# Turn your MTB into a snow machine



## mlctvt (Nov 6, 2008)

Any of you MTBrs that put your bikes away when it snows might want to check this out. It's a kit that turns your back wheel into a track and a ski that takes the place of the front wheel. I've riden in snow before using agressive knobby tires but this looks better. It probably wouldn't turn too quickly though.

http://www.ktrakcycle.com


----------



## Greg (Nov 6, 2008)

I'll be too bust skiing...

Looks.....uhm....interesting though. :lol:


----------



## bvibert (Nov 6, 2008)

Pretty cool looking.  It's actually cheaper than I thought it would be.  I'll be too busy skiing to justify it though.  I doubt we get enough snow down here to really make it worthwhile anyway...


----------



## Marc (Nov 6, 2008)

I've made my own studded tires before.  It's pretty easy to do.


----------



## bvibert (Nov 7, 2008)

Marc said:


> I've made my own studded tires before.  It's pretty easy to do.



I can't imagine it'd be too hard to do.  The tracks look cooler though.  I'd imagine they would have additional float and traction in really deep snow too...


----------



## Johnskiismore (Nov 7, 2008)

Interesting but probably not for me, need more time for skiing


----------



## Marc (Nov 12, 2008)

bvibert said:


> I can't imagine it'd be too hard to do.  The tracks look cooler though.  I'd imagine they would have additional float and traction in really deep snow too...

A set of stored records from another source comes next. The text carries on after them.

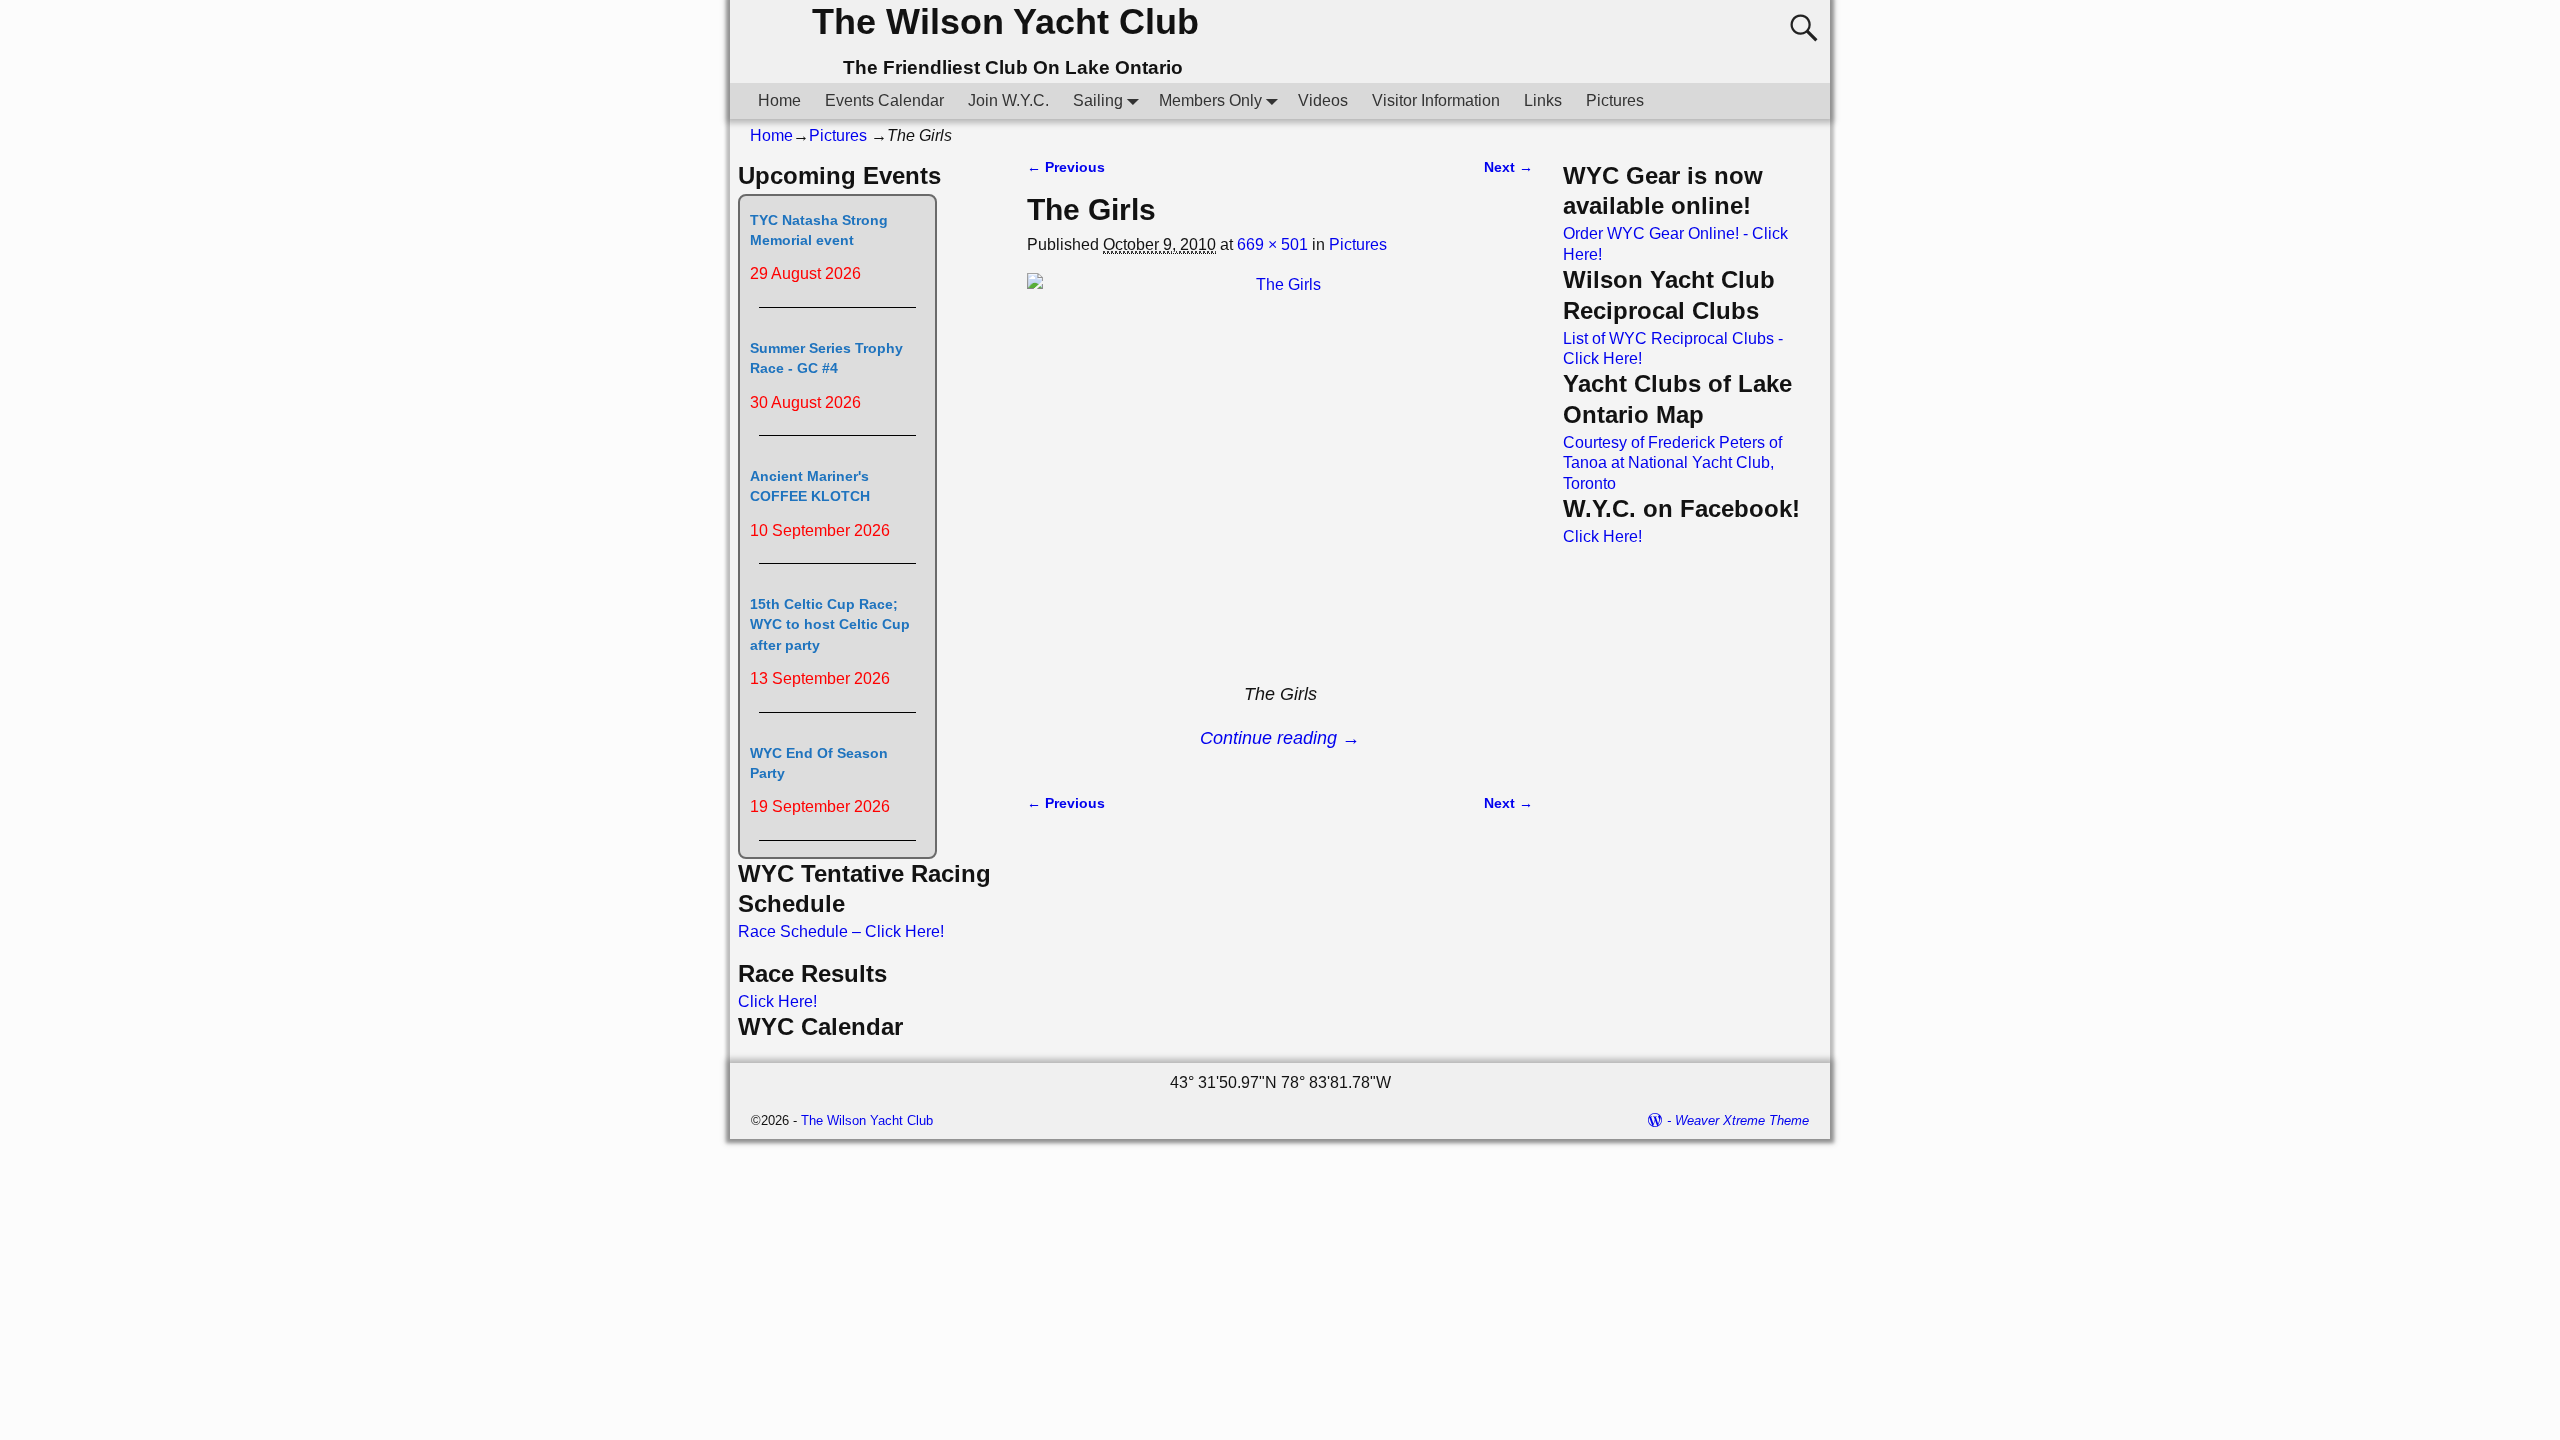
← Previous (1066, 167)
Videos (1323, 100)
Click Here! (777, 1001)
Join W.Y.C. (1008, 100)
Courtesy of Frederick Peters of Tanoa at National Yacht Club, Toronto (1672, 463)
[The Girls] (1280, 474)
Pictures (1615, 100)
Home (779, 100)
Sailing (1098, 100)
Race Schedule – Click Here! (841, 931)
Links (1543, 100)
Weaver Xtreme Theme (1742, 1120)
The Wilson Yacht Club (1005, 21)
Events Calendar (884, 100)
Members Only (1210, 100)
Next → (1508, 167)
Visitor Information (1436, 100)
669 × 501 (1272, 244)
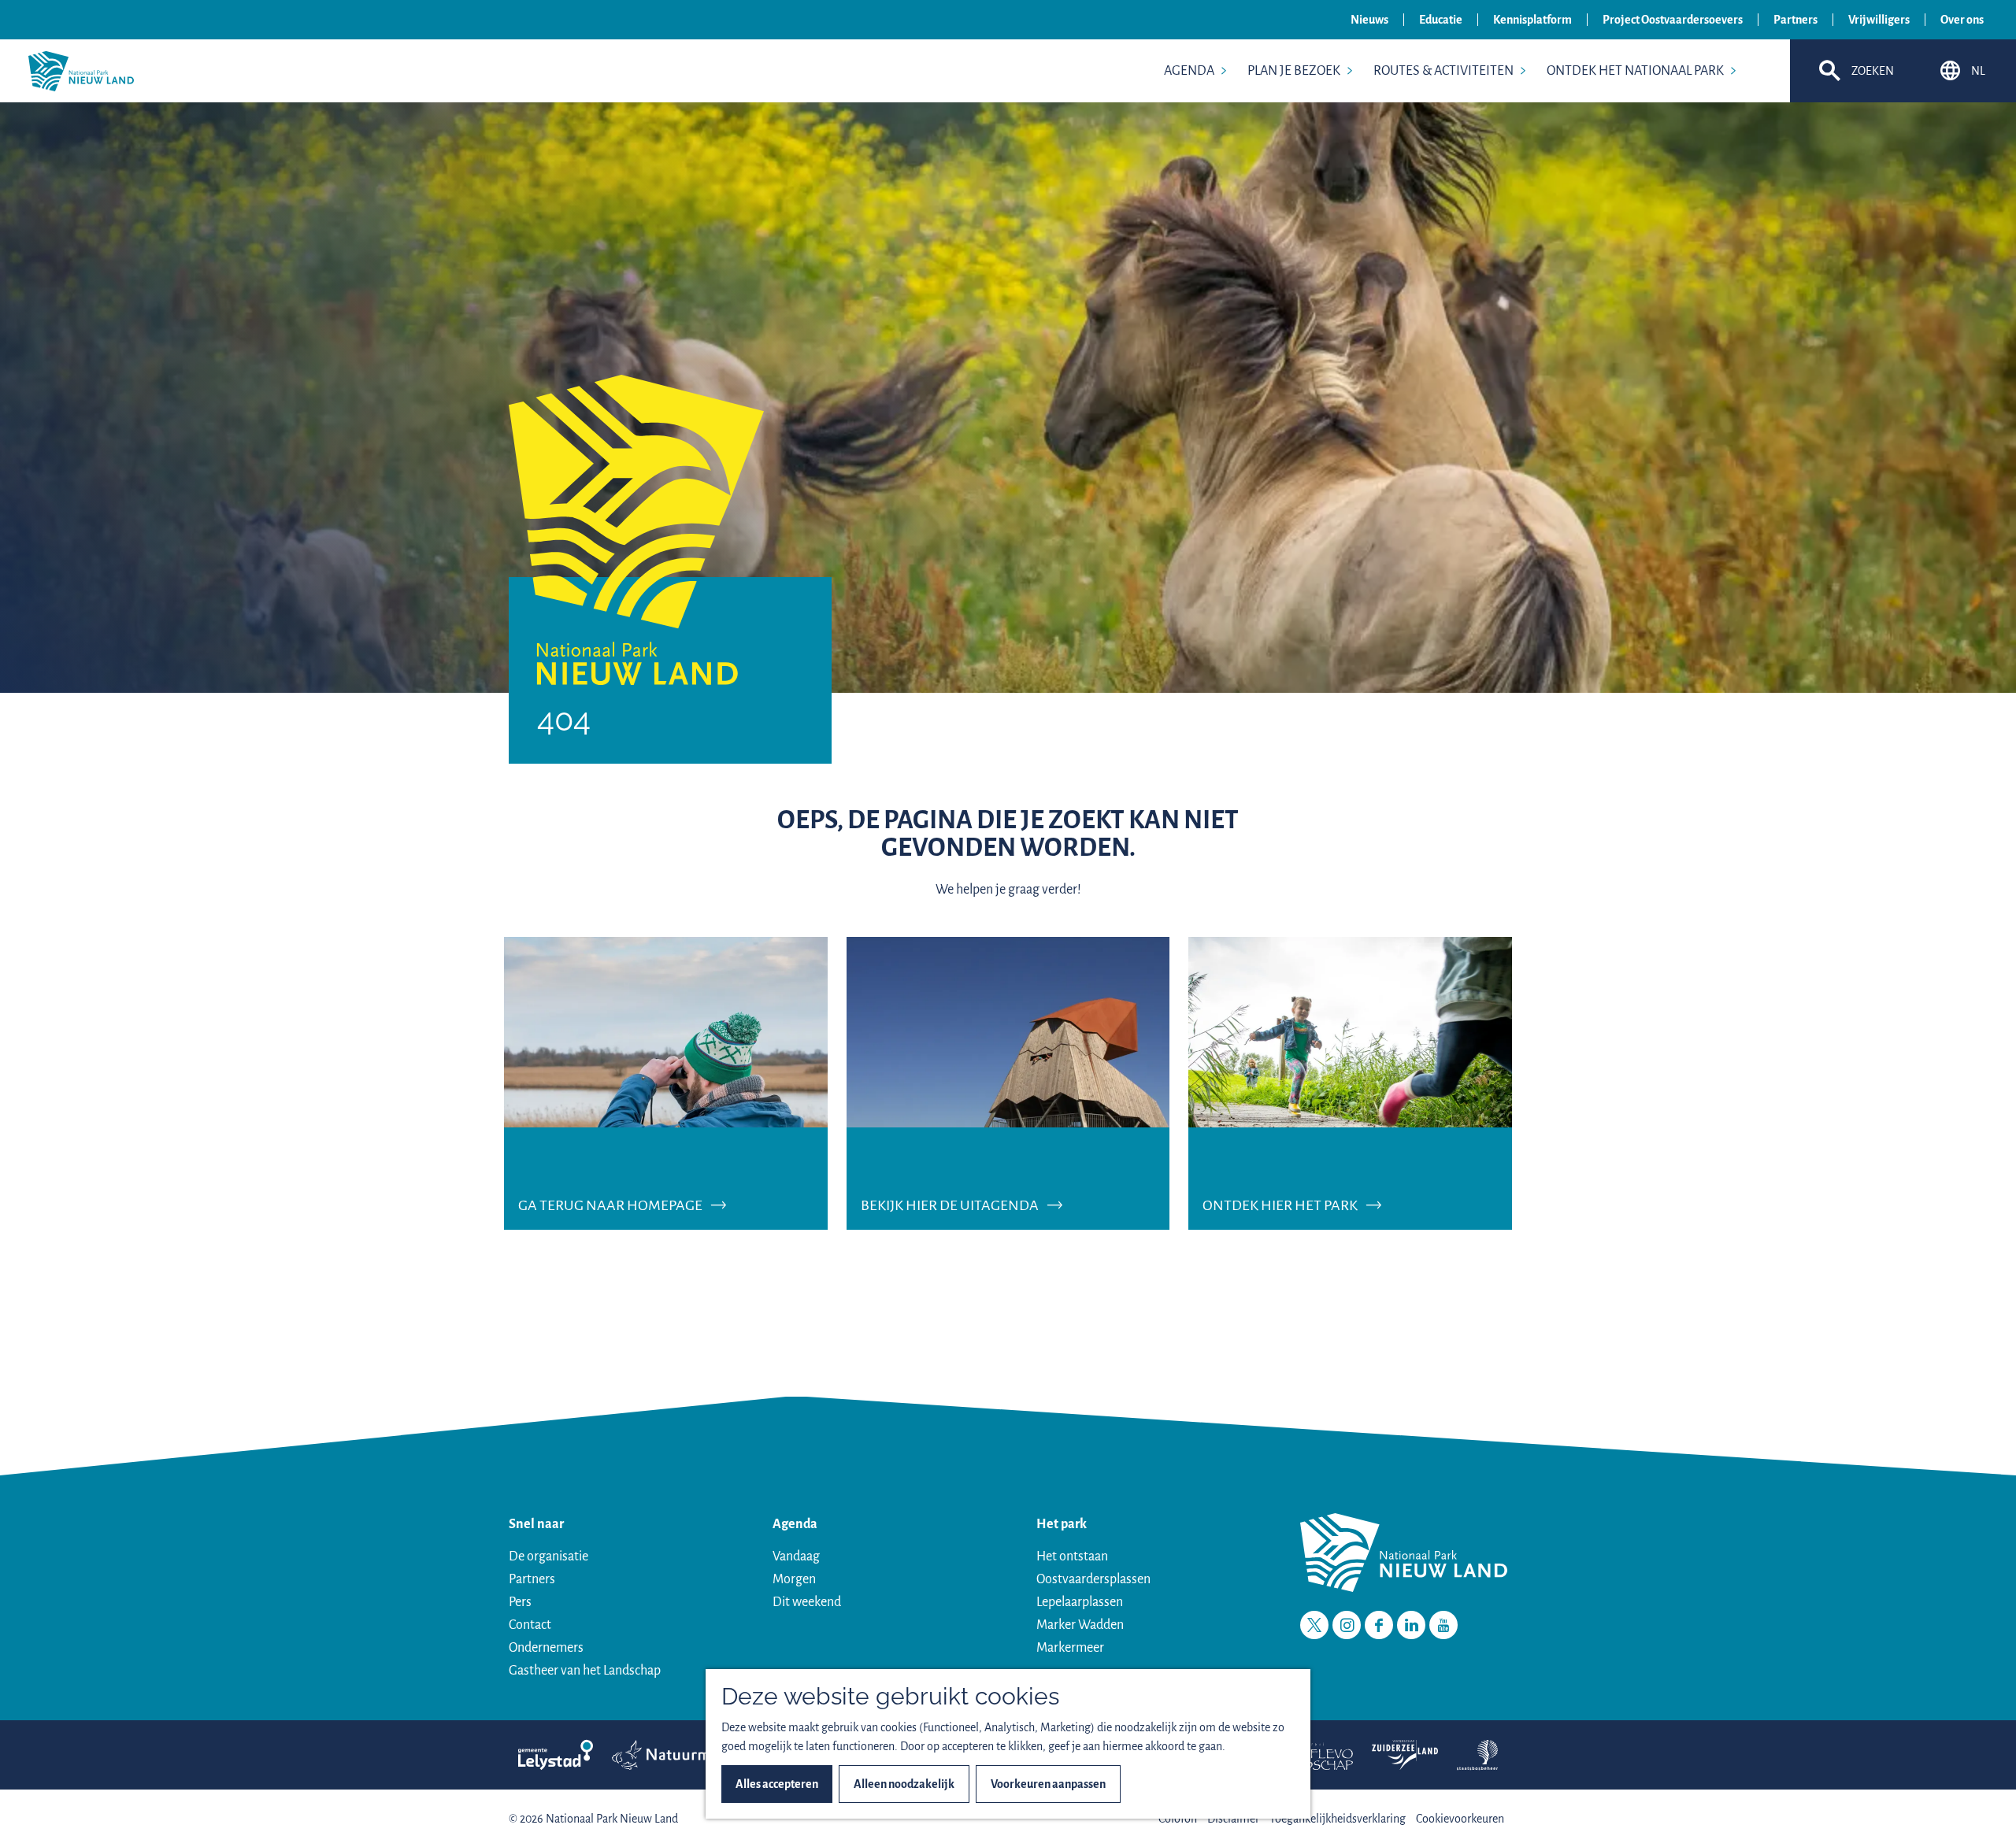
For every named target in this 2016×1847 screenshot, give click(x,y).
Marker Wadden (1080, 1625)
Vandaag (796, 1556)
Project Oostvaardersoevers (1673, 19)
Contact (530, 1625)
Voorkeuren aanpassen (1048, 1784)
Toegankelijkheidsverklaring (1337, 1818)
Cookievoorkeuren (1460, 1818)
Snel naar (536, 1524)
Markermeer (1070, 1648)
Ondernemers (546, 1648)
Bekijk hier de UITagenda (950, 1205)
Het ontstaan (1072, 1556)
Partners (1795, 19)
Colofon (1177, 1818)
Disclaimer (1233, 1818)
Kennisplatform (1532, 19)
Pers (520, 1602)
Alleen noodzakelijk (904, 1784)
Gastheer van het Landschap (585, 1671)
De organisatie (548, 1556)
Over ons (1962, 19)
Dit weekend (807, 1602)
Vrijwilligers (1879, 19)
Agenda (795, 1524)
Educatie (1440, 19)
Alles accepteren (777, 1784)
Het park (1061, 1524)
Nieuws (1369, 19)
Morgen (794, 1579)
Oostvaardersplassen (1093, 1579)
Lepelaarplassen (1079, 1602)
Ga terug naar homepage (610, 1205)
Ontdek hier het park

Yeah, well with studs, float is kinda your enemy which limits the depth of snow you can ride in.  For anything under 6" though, especially if it's been blown around, frozen in spots, soft and others, studs rock.  It's quite a cool feeling.


----------



## gorgonzola (Nov 12, 2008)

winter snow machine


----------



## gorgonzola (Dec 29, 2008)

In a few weeks at the blue


----------